A reflection for the First Sunday of Advent

Bible Readings: 1 Corinthians 1.3-9          Mark 13.24-end

Waiting can be exciting. That feeling you get in the pit of your stomach, that quiver of anticipation, that tension that something is just about to happen.

Waiting can be boring. I’ve waited so long, and still nothing has happened. Nothing is going to happen for ages, so what’s the point? I might as well get on with something else.

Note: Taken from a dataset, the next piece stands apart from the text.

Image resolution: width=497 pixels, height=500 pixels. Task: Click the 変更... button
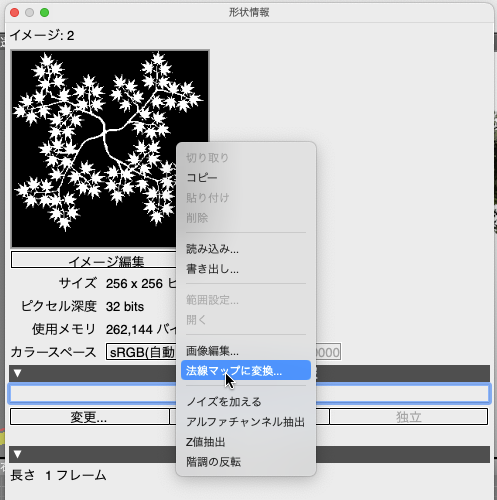(89, 417)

Advent is here, but what is it we’re waiting for? That’s a really important question for Christians as we approach Christmas. Advent is a season which points in two directions. It points towards the first Christmas as we count down the weeks and days until we celebrate Jesus’ birth in Bethlehem, but it is also a season of waiting for the Second coming of Christ. His return in glory and judgement to wrap up our reality and usher in the rebirth of the whole of creation. But do we really wait in the season of Advent? The birth of Christ has already happened, and Christmas seems to start earlier and earlier each year – perhaps even more so than usual this year as we seek to find light in a particularly dark COVID-shaped winter. The return of Christ seems to be one of those things we wait for which never happens, so are we really waiting at all?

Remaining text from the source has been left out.